Hundreds of Uber drivers are set to stage a 24-hour walkout across London today, in addition to protests in Nottingham and Birmingham, over workers' rights and demands for increased wages.
The strike is being organised by the Independent Workers Union of Great Britain (IWGB), and is scheduled to begin at 1pm. A separate demonstration is also expected to be held outside Uber's offices in Aldgate.
"After years of watching take home pay plummet and with management bullying of workers on the rise, workers have been left with no choice but to take strike action," said IWGB's private hire drivers' branch chair James Farrar.
"We ask the public to please support drivers by not crossing the digital picket line by not using the app during strike time."

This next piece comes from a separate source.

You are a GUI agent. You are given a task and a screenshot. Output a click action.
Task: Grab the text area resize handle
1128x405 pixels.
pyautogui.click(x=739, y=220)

IWGB said Uber's classification of drivers as "independent contractors" is unfair, and instead has called on the ride-hailing firm to implement the rulings of the Employment Appeal Tribunal (EAT) which meet minimum wage and paid holiday requirements.

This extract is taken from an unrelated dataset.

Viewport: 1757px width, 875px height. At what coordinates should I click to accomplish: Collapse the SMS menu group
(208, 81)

Uber is currently fighting the EAT decision in court, which it warned on Sunday could hurt its future finances. The next Court of Appeal hearing is scheduled for 30 and 31 October.

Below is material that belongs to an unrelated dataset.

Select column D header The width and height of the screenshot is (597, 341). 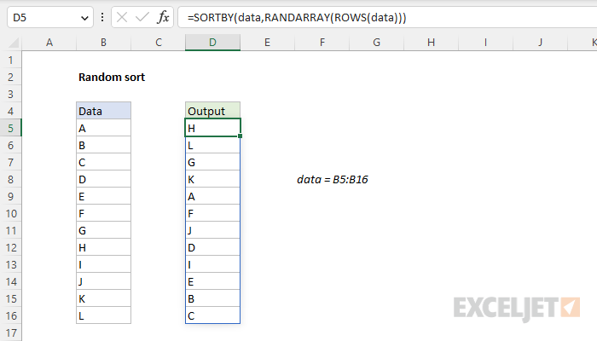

IWGB is also calling for an increase in fares from £1.25 to £2 per mile in London, in addition to a 10 per cent reduction in commissions paid to Uber by drivers.
Shadow chancellor John McDonnell has thrown his weight behind the union, retweeting the strike's announcement on Twitter and adding: "I support this strike for better employment rights and urge others to respect the app picket line."
An Uber spokesperson said: "We are always looking to make improvements to ensure drivers have the best possible experience and can make the most of their time driving on the app. That's why over the last few months we’ve introduced dozens of new features, including sickness, injury, maternity and paternity protections.
"An academic study last month found that drivers in London make an average of £11 an hour, after accounting for all of their costs and Uber’s service fee. We continue to look at ways to help drivers increase their earnings and our door is always open if anyone wants to speak to us about any issues they're having."
Drivers for Uber's food delivery service Uber Eats and competitor app Deliveroo staged their own walkout last week over gig economy pay.